Biotechnology Debate Requires Both Scientific Understanding and Public Discourse
By Steve Pueppke, Associate Dean for Research in the College of ACES at the University of Illinois.

The first serious attempts to improve plants through biotechnology began in the mid-1980s with the testing of crop varieties modified to resist pathogens and insects. These plants were created by novel tools that isolated single genes and then precisely transferred them from organism to organism. Yet, intentionally or subconsciously, farmers have been tampering with plants for millennia, seeking to improve them to meet their needs.

Plant selection, one of the earliest means of human intervention, is still widely practiced. Our senior associate dean, Don Holt, who grew up on an Illinois farm tells of his grandfather, who used to sit at the back of the wagon as it was unloaded with the harvest, pulling out the largest corn ears with the plumpest kernels, and flinging them into a bushel basket. Like early farmers, he was selecting the best seed for next year‘s planting.

Over the centuries, this simple practice has led to enormous changes in plant form and properties. Even those familiar with plants and agriculture may be astonished at the difference between corn and its teosinte ancestor. Kale, cabbage, cauliflower, broccoli, and Brussels sprouts are well known garden vegetables. Each has a unique form and purpose, yet all are selections of a single species. Humans also learned to graft and hybridize plants, in the process creating dwarfs and other useful forms.
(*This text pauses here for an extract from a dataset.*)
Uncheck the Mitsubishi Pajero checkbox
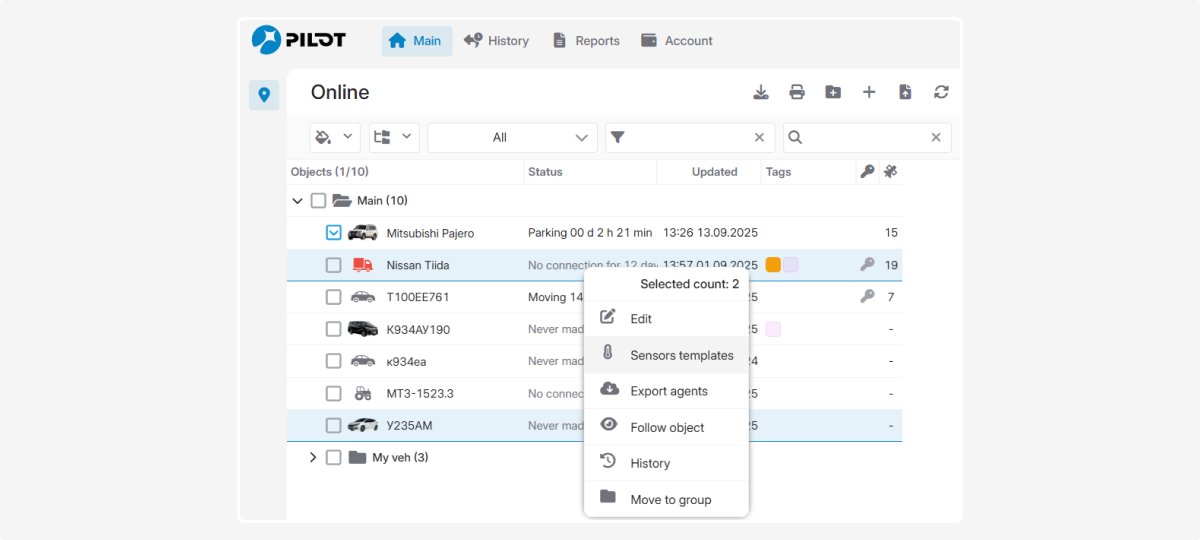 pyautogui.click(x=334, y=233)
Although biotechnology has heightened awareness of species boundaries, there is in fact nothing new about artificially mixing of genes from more than one crop species. Many genes have been deliberately moved by classical means from wild plant species into their cultivated relatives. In other cases, cross-species hybrids were created on purpose.

Some of our most useful grafts deliberately transcend species boundaries, too. Commercial pears often are produced on the rootstock of the common quince. Similarly, much of the orange juice that many of us drink for breakfast is pressed from fruits hanging on sweet orange shoots grafted onto the rootstock of another species, the bitter orange.

The main distinction between the classical and the biotechnology tools is precision and not the crossing of species boundaries. Selection, hybridization, and grafting are all rather crude from the genetic standpoint—the dice are simply rolled, the genomes recombine, and if the new plant form is desirable, it is utilized. Yet, the genetic uncertainties associated with the classical tools have never prevented us from exploiting them for the benefit of humanity.
Humans have been improving plants for millennia. We have moved genes and combined and recombined genomes for centuries. These manipulations have created a tremendous variety of new plant forms tailored to our needs as people. Now we have immense new knowledge and vastly greater options in the form of second generation biotechnology tools. They allow us to rearrange plant genes with a precision and scope unimaginable just a few decades ago.

Many in the scientific community, especially biotechnologists themselves, view these advances as good news. They look forward to applying even more powerful biotechnology tools to agricultural problems. But the general public and some in the scientific community are apprehensive. These complex forces have created a "biotechnology debate" and moved it into the public arena, in the process placing biotechnologists into an uneasy position.

Biotechnology must be held to the same standards of good science that have been applied to other techniques. The concerns of the public, on the other hand, will not be assuaged by recourse to purely scientific arguments or by one way communication from "experts" to "the uninformed." We need a scientific understanding, but ultimately, the public debate must be two way and framed in terms of public concerns.